The carbon cycle connects the biosphere directly to the climate system, which is why it gets so much attention in Earth Systems Science.

Nitrogen Cycle

The nitrogen cycle describes how nitrogen transforms and moves through ecosystems and the atmosphere. Although $N_2$ makes up about 78% of the atmosphere, most organisms can't use it in that form. It has to be converted first.

The key steps of the nitrogen cycle:

1. Nitrogen fixation: Atmospheric $N_2$ is converted into ammonia ($NH_3$). This is done primarily by nitrogen-fixing bacteria, including rhizobia that live in symbiotic root nodules on legumes like soybeans and alfalfa.
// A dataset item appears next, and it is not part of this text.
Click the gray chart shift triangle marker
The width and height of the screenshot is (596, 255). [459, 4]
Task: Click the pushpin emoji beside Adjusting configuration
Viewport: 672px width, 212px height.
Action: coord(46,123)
Lightning can also fix small amounts.
2. Nitrification: Soil bacteria convert ammonia into nitrites ($NO_2^-$) and then into nitrates ($NO_3^-$), the form most plants can absorb.
3. Assimilation: Plants take up nitrates through their roots and incorporate nitrogen into organic compounds like amino acids and proteins.
4. Ammonification: When organisms die, decomposers break down their nitrogen-containing organic compounds and release ammonia back into the soil.
5. Denitrification: Anaerobic bacteria in waterlogged soils convert nitrates back into atmospheric $N_2$, completing the cycle.

Phosphorus Cycle and Biogeochemical Cycles

The phosphorus cycle differs from the carbon and nitrogen cycles in one major way: phosphorus has no significant atmospheric (gas) phase. It moves almost entirely through rock, soil, water, and organisms.

• Weathering of phosphate-containing rocks releases inorganic phosphate ($PO_4^{3-}$) into soil and water.
• Plants absorb inorganic phosphate through their roots and build it into essential molecules like ATP, DNA, and phospholipids.
• Decomposers break down dead organisms and release inorganic phosphate back into the soil and water.
• Because phosphorus cycles slowly and has no atmospheric shortcut, it is often the limiting nutrient for primary production, especially in freshwater ecosystems.

Biogeochemical cycles is the broader term for all the pathways by which essential nutrients (carbon, nitrogen, phosphorus, sulfur, water) move through the biotic and abiotic parts of Earth's systems. These cycles are driven by biological processes (photosynthesis, decomposition), geological processes (weathering, volcanism), and chemical reactions.

Human activities disrupt these cycles in measurable ways:

• Burning fossil fuels adds excess carbon to the atmosphere.
• Heavy fertilizer use introduces excess nitrogen and phosphorus into waterways, causing eutrophication (algal blooms that deplete oxygen and kill aquatic life).
• Deforestation reduces the biosphere's capacity to absorb and cycle nutrients.

These disruptions connect directly to major environmental problems, which is why understanding nutrient cycling is so important for understanding Earth as a system.